**REQUIRED TASK**: Output the lines of the listing starting at the one containing "This screenshot has width=1568, height=661." and ending at the one containing "Action: (35, 105)", reproduced verbatim.

**DATA FOR THIS EXERCISE**:
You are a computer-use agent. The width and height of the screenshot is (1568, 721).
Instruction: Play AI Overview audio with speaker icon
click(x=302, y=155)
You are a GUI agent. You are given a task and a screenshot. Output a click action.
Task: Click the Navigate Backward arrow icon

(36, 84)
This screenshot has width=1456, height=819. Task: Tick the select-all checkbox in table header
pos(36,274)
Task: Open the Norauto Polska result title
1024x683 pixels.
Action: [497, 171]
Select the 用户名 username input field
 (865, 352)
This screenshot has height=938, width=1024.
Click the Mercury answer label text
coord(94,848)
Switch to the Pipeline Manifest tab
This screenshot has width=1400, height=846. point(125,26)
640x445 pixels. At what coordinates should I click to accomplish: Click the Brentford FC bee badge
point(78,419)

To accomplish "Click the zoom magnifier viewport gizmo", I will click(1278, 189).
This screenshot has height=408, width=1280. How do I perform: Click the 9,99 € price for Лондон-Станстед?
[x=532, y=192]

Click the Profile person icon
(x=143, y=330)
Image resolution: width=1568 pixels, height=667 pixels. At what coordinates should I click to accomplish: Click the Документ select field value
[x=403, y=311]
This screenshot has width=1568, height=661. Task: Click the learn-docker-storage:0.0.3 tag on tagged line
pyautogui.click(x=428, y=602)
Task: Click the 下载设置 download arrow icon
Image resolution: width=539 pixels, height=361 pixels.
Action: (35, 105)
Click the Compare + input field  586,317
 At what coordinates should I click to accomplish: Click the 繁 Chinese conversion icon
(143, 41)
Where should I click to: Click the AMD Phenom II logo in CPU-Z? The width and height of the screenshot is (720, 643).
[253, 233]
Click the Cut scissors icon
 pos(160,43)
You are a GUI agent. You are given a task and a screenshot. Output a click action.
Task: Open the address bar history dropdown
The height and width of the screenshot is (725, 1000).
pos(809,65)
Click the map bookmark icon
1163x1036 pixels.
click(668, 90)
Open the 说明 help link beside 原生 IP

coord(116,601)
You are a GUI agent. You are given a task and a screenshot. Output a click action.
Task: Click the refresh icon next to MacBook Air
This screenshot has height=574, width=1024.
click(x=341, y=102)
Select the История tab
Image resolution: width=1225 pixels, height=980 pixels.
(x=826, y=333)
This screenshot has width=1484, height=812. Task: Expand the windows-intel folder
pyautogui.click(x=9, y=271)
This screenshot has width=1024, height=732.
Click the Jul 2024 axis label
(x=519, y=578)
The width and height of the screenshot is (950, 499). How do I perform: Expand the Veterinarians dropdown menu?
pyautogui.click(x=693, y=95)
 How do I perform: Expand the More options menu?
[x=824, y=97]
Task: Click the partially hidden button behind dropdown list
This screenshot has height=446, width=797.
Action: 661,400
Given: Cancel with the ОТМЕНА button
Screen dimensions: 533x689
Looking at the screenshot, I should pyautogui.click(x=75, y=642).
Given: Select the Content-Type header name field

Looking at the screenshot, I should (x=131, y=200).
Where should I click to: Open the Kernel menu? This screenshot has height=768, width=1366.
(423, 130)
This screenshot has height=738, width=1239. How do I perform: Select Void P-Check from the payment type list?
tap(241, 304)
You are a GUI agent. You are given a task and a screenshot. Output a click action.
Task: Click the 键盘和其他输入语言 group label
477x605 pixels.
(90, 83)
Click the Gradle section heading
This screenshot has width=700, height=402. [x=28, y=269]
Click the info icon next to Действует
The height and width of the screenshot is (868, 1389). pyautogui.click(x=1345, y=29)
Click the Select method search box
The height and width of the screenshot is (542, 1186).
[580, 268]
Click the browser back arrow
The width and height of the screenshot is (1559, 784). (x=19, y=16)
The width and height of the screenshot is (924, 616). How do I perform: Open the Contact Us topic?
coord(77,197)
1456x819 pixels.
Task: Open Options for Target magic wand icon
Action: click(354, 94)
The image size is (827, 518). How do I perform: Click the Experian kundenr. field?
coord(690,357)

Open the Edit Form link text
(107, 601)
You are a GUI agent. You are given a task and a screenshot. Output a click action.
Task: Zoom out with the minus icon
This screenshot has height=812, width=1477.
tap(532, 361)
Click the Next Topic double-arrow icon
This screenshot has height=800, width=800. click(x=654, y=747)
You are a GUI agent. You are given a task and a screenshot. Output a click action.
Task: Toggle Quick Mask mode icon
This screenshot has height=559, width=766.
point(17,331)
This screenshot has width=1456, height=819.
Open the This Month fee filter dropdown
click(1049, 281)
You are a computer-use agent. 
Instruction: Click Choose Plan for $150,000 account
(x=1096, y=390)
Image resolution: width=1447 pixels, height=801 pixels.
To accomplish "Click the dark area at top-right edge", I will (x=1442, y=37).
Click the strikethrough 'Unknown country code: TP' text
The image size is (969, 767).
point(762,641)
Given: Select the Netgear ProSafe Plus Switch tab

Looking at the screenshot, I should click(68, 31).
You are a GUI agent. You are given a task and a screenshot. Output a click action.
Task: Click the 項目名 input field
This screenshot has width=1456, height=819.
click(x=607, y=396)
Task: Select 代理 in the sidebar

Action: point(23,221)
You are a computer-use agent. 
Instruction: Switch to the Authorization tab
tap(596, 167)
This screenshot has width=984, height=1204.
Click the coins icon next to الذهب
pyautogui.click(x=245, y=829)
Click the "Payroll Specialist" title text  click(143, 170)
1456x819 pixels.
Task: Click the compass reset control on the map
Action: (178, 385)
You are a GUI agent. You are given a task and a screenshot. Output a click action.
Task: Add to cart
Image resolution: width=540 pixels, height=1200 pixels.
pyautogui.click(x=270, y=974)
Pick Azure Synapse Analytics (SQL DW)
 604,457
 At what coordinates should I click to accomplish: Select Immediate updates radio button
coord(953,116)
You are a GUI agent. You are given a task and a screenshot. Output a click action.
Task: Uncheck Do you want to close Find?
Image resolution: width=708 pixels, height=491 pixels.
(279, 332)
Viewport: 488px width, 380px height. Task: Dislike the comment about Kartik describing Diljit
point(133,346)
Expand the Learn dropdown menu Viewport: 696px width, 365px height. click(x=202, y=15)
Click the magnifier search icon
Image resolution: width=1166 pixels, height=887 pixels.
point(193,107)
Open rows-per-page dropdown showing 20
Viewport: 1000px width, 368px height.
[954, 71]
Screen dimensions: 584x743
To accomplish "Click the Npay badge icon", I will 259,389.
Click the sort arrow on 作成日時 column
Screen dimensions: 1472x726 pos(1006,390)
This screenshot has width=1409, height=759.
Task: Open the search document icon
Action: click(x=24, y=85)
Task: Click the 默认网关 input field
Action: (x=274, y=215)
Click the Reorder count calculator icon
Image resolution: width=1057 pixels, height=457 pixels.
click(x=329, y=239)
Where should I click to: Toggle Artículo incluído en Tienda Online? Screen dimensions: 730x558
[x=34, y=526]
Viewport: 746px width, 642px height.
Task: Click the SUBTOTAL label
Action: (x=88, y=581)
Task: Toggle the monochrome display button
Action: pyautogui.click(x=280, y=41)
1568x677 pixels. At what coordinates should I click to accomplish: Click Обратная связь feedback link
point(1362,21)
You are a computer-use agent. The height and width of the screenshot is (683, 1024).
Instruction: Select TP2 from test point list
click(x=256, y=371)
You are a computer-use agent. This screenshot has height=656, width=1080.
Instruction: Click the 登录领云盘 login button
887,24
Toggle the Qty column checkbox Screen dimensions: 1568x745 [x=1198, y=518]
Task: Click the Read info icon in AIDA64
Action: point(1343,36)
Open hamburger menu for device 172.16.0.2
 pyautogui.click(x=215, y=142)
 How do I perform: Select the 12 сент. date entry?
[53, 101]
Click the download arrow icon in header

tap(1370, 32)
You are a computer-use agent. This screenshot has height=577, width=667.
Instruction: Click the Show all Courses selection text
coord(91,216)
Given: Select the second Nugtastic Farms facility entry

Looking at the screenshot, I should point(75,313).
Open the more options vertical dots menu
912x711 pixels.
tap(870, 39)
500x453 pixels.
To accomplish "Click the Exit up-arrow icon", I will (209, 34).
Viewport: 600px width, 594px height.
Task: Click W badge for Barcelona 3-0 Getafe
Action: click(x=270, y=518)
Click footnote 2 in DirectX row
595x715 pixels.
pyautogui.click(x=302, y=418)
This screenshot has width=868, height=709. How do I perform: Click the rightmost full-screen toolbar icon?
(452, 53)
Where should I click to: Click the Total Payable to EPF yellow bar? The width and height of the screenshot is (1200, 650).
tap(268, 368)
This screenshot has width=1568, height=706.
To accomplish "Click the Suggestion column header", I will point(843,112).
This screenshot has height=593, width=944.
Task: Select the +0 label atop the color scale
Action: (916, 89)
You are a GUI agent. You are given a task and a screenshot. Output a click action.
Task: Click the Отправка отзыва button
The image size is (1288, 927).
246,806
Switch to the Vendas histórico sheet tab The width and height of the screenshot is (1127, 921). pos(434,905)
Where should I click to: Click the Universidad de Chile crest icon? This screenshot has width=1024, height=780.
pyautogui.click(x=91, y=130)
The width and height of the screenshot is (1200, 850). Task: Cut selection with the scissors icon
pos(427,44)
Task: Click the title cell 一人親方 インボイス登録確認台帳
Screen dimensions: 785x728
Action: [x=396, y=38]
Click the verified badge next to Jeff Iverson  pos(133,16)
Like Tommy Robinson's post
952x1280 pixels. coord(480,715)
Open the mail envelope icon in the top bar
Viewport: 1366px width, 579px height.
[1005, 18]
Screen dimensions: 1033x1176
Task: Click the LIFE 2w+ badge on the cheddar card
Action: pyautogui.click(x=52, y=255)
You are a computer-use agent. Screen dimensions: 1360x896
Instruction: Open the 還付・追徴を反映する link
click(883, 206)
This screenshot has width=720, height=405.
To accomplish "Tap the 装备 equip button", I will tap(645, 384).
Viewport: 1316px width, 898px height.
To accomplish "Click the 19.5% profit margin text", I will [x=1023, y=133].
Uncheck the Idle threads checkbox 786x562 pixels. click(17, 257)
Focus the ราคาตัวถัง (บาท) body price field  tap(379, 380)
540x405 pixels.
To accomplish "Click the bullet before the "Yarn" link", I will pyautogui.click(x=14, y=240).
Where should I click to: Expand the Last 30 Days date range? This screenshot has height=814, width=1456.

**RESPONSE**:
This screenshot has width=1568, height=661. Task: Click the learn-docker-storage:0.0.3 tag on tagged line
pyautogui.click(x=428, y=602)
Task: Click the 下载设置 download arrow icon
Image resolution: width=539 pixels, height=361 pixels.
Action: (35, 105)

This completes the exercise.